Proposition. If there exists a surjection $f\colon X\to Y$, then $|Y|\leq |X|$.
The proof goes as follows
Let $c$ be a choice function for $\mathscr{P}(X)$; since $\{f^{-1}(y)\mid y\in Y\}$ is a partition of $X$, it follows that $y\mapsto c\big(f^{-1}(y)\big)$ is an injection $Y\to X$.
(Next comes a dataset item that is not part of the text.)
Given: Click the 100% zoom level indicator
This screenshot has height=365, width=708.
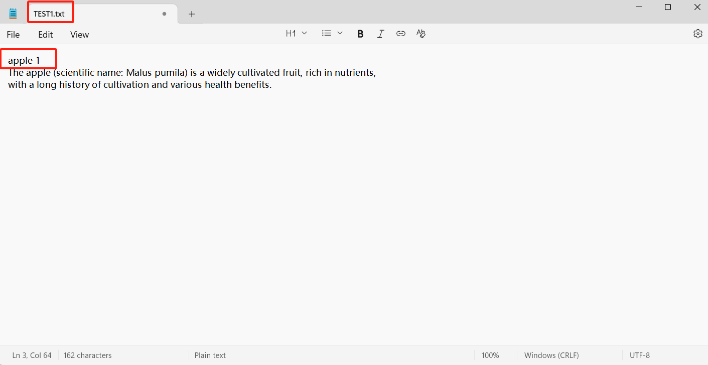Looking at the screenshot, I should 490,355.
My problem is that I don't know what the domain for $c$ is. A choice function was defined as an object of the form $c\colon \mathscr{A}\to \bigcup\{A_\alpha\mid \alpha\in\mathscr{A}\}$ that satisfies $\forall \alpha\in\mathscr{A},\; c(\alpha)\in A_\alpha$. The indexing set ($\mathscr{A}$) is not specified on the proof. What is the domain of $c$? Clearly $f^{-1}(y)$ must be an element of the indexing set. How was the indexation done such that $c(f^{-1}(y))=c(f^{-1}(\gamma))\implies y=\gamma$? This doesn't seem trivial since all we know is that $c(f^{-1}(y))\in A_{f^{-1}(y)}$ (this doesn't say anything about the set $A_{f^{-1}(y)}\subseteq \mathscr{P}(X)$).
Explicity, the choice function is $c:\mathcal{P}(X)\to\bigcup\{X: X\in \mathcal{P}(X)\}$, i.e. it picks an element from any subset of $X$.
Injectivity of $c \circ f^{-1}$ follows from the fact that $f^{-1}(y)$ and $f^{-1}(z)$ are disjoint sets whenever $y\neq z$. Thus, $c$ can't pick out a common element from the two sets.